## ТЕКСТ ДЛЯ УПРАЖНЕНИЯ
= = = =
Московский театр Ленком отдал немало сил открытию и утверждению собственных поэтических фантазий. Огромную роль в этом деле сыграла для меня многолетняя работа над музыкальными сочинениями для драматического театра: «Разгром», «Тиль», «В списках не значился», «Звезда и смерть Хоакина Мурьеты», «Юнона и Авось», «Безумный день, или Женитьба Фигаро», «Поминальная молитва», «Королевские игры», «Мистификация». Сюда же следует, очевидно, отнести и мои работы в телевизионном кинематографе — «Обыкновенное чудо», «Тот самый Мюнхгаузен», «Формула любви», «Убить дракона» и др.
Разумеется, громкая современная музыка в театре — вещь удивительная, но еще более удивительна та музыка в театре, которую не слышно. Когда одна тишина сменяется другой, прямо противоположного свойства, когда ритм из простого сценического понятия вытягивается в загадочную химеру. Ритм на современной сцене есть нечто большее, чем чередование звуковых и пластических импульсов. Ритм — еще одна бездонная, безграничная система воздействия на поведение человека. Йоги говорят о ритме Вселенной. Мы их хотя и уважаем, но такого не говорим. Однако то, что каждая наша клетка находится в постоянной ритмической пульсации, теперь знаем точно. Стало быть, в наших руках мощнейшее оружие, не уступающее тем изобретениям человека, с которыми следует обращаться с величайшей осторожностью. В чередовании ритмических построений есть почти все необходимое, чтобы потребовать себе точку опоры и перевернуть мир.
= = = =
(Собранные данные)
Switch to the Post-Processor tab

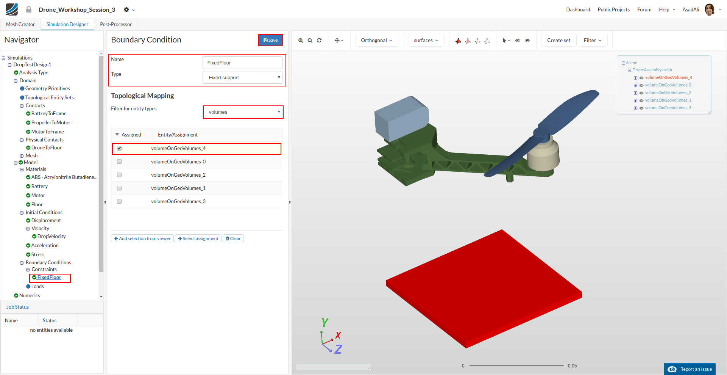[115, 25]
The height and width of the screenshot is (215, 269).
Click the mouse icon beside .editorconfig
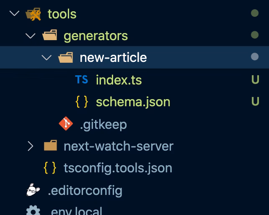click(x=34, y=190)
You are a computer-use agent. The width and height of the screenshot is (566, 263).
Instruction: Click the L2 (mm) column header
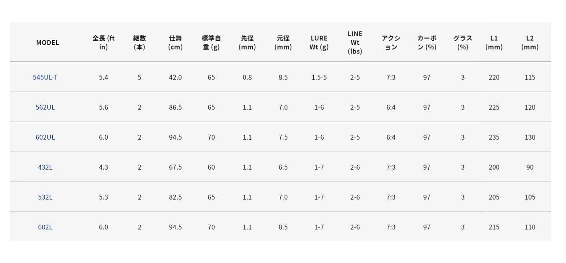[530, 43]
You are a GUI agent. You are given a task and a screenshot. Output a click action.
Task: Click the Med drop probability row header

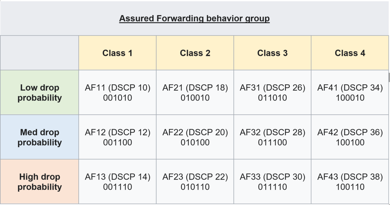click(x=39, y=137)
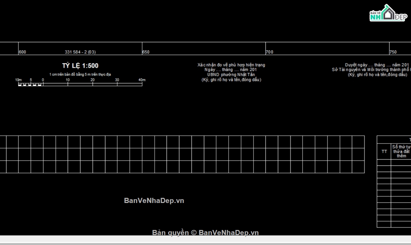Click the 600 grid coordinate label
Screen dimensions: 411x245
(22, 52)
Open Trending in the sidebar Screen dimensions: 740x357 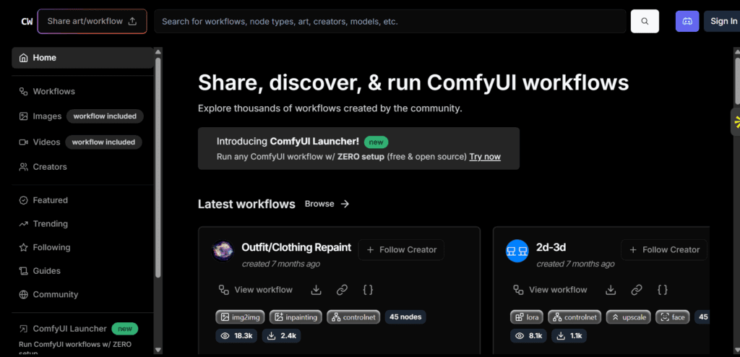50,224
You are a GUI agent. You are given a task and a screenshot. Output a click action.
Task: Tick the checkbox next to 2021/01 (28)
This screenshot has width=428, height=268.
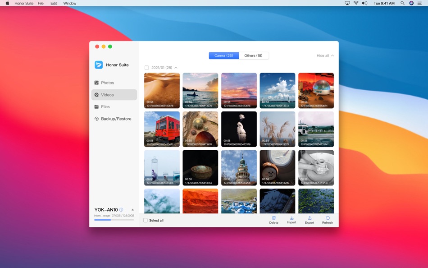coord(146,68)
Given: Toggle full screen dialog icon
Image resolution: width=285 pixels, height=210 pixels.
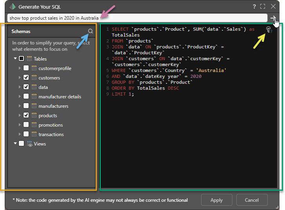Looking at the screenshot, I should pos(263,7).
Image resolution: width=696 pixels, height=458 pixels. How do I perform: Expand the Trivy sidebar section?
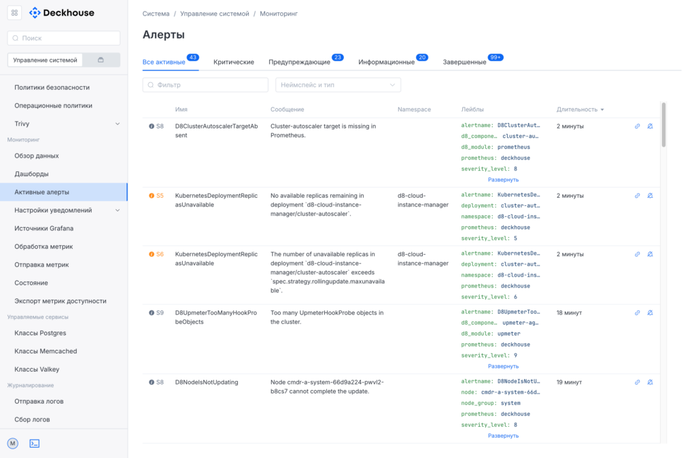click(x=117, y=124)
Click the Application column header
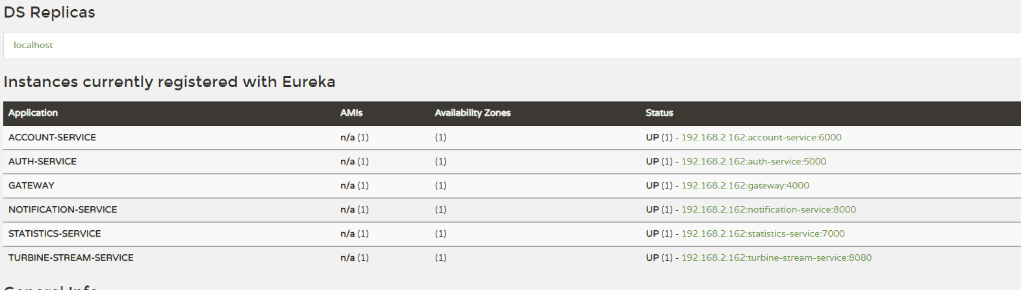1021x290 pixels. [x=33, y=112]
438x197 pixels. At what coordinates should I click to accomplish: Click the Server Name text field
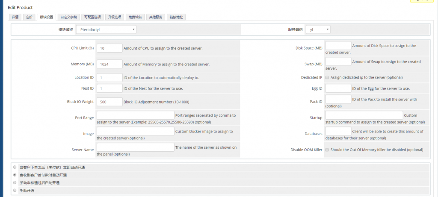135,147
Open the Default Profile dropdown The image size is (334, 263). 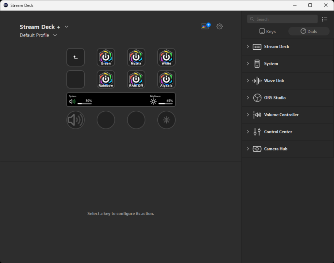point(54,35)
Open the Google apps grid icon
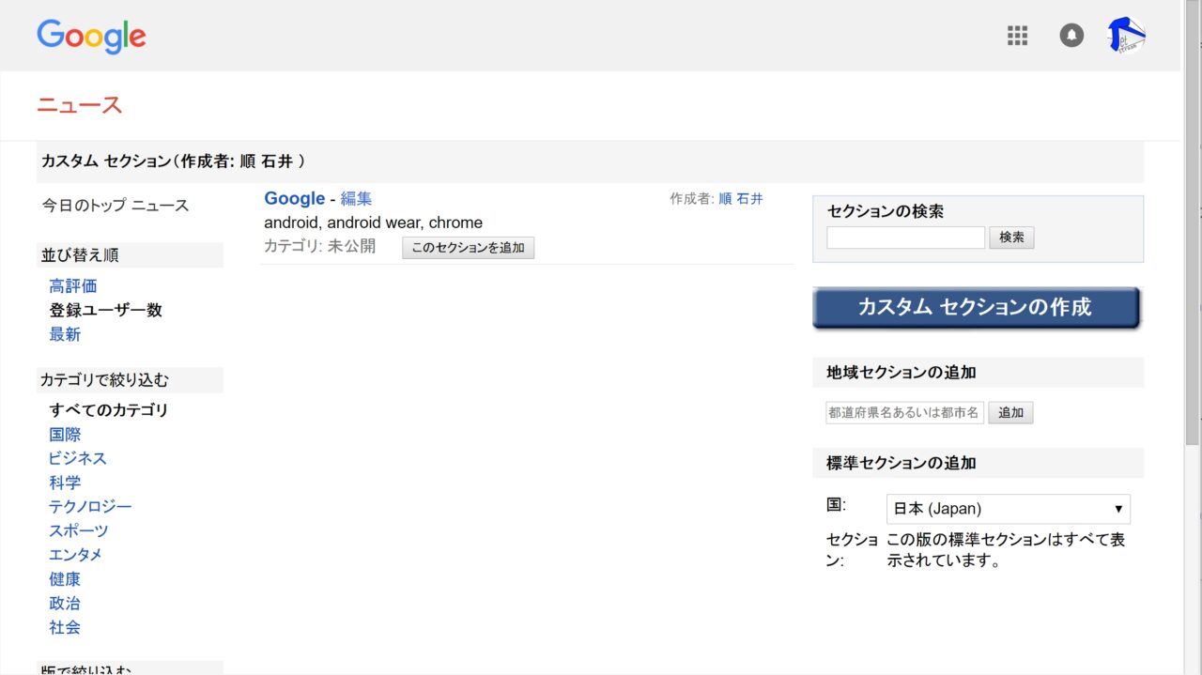The image size is (1202, 675). tap(1017, 36)
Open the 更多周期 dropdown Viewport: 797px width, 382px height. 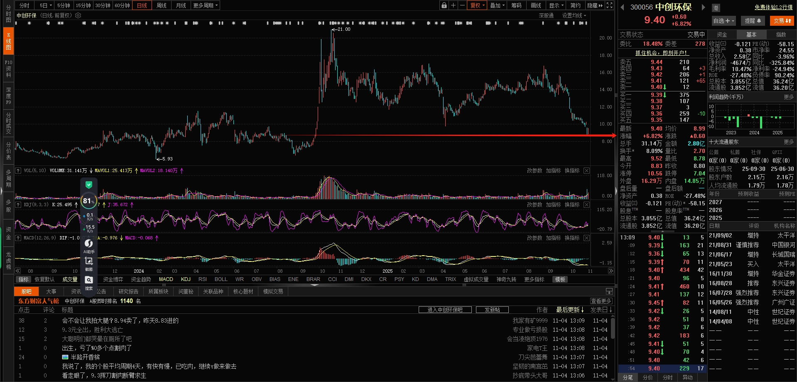[205, 5]
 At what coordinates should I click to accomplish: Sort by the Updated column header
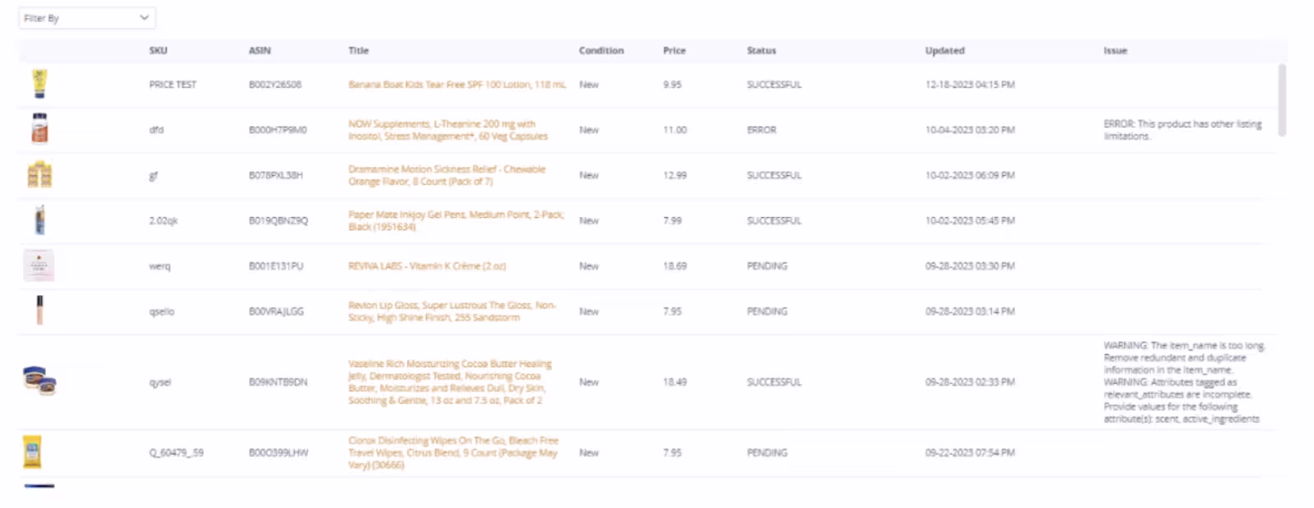tap(944, 50)
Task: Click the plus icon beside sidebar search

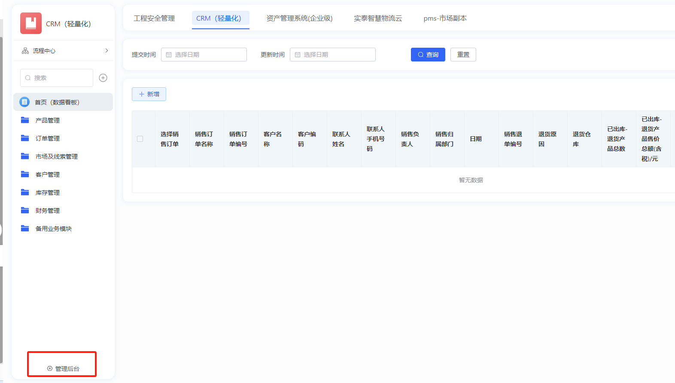Action: (x=103, y=78)

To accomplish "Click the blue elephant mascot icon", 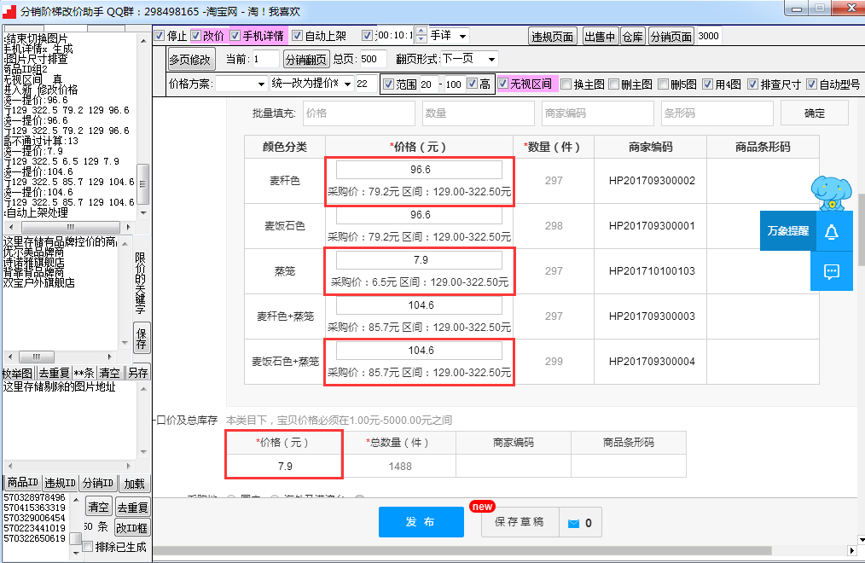I will pyautogui.click(x=832, y=194).
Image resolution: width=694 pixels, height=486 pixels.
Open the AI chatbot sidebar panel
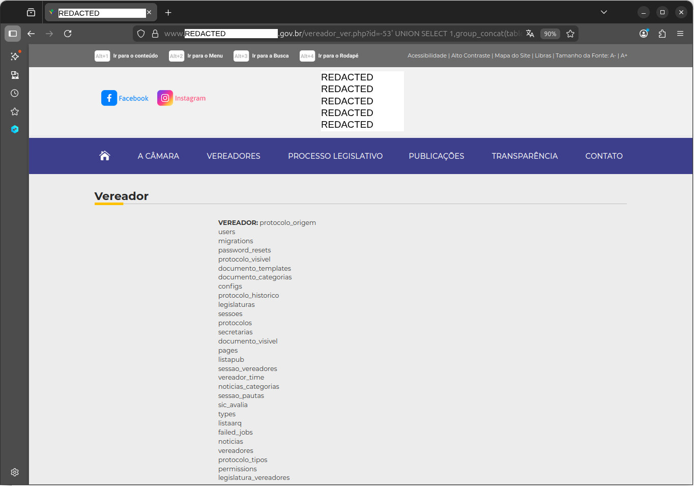click(15, 56)
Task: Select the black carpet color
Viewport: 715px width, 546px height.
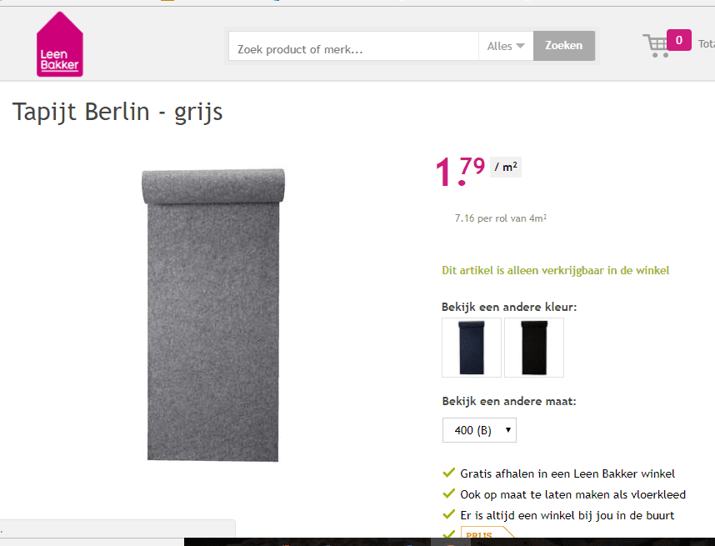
= = = =
## СПИСОК ЗАДАНИЙ
A. О чем, по тексту о музыке в театре, говорят йоги?
B. Перескажите короче абзац текста о музыке в театре, который начинается словами «Разумеется, громкая современная музыка». Главные факты сохраните.
C. Подхватите текст о музыке в театре и напишите продолжение после его последнего предложения.

## ОТВЕТЫ К ЗАДАНИЯМ
A. О ритме Вселенной.

B. Громкая современная музыка в театре удивительна, но еще удивительнее та, которую не слышно. Это бывает, когда одна тишина сменяется совсем другой, а ритм из простого сценического понятия превращается в загадочную химеру. На современной сцене ритм значит больше, чем чередование звуковых и пластических импульсов: это безграничная система воздействия на поведение человека. Йоги говорят о ритме Вселенной. Мы так не говорим, но точно знаем, что каждая наша клетка постоянно ритмически пульсирует. Значит, в наших руках мощнейшее оружие, с которым надо обращаться очень осторожно. В чередовании ритмических построений есть почти все, чтобы найти точку опоры и перевернуть мир.

C.
Кроме этого намерения у меня есть и более скромное желание подвергнуть практическому анализу всевозможные и разные средства современной сценической выразительности, без которых немыслимы поиски нового поэтического пространства в театре.
Такая работа требует ювелирной точности, она требует терпения и хорошего здоровья, ибо часто мы создаем слишком хрупкие конструкции, их надо удерживать, укреплять и проверять в жестоком режиме сценической эксплуатации, но, поставив однажды тихий поэтический спектакль без всякого музыкального сопровождения («Вор» В. Мысливского), я с увлечением вел кропотливую работу над «тихими» сочинениями, где мы пытались освоить некоторые иные способы поэтического созидания (Здесь самое время упомянуть о спектаклях, которые особенно любимы и дороги. «Три девушки в голубом» Людмилы Петрушевской и «Чайка» Чехова.)
Режиссерская методология должна постепенно (а иногда и резко) меняться, так же как и актерские навыки, сценографические идеи. Станиславский просил переучиваться каждые пять лет. Будем внимательны к его просьбам.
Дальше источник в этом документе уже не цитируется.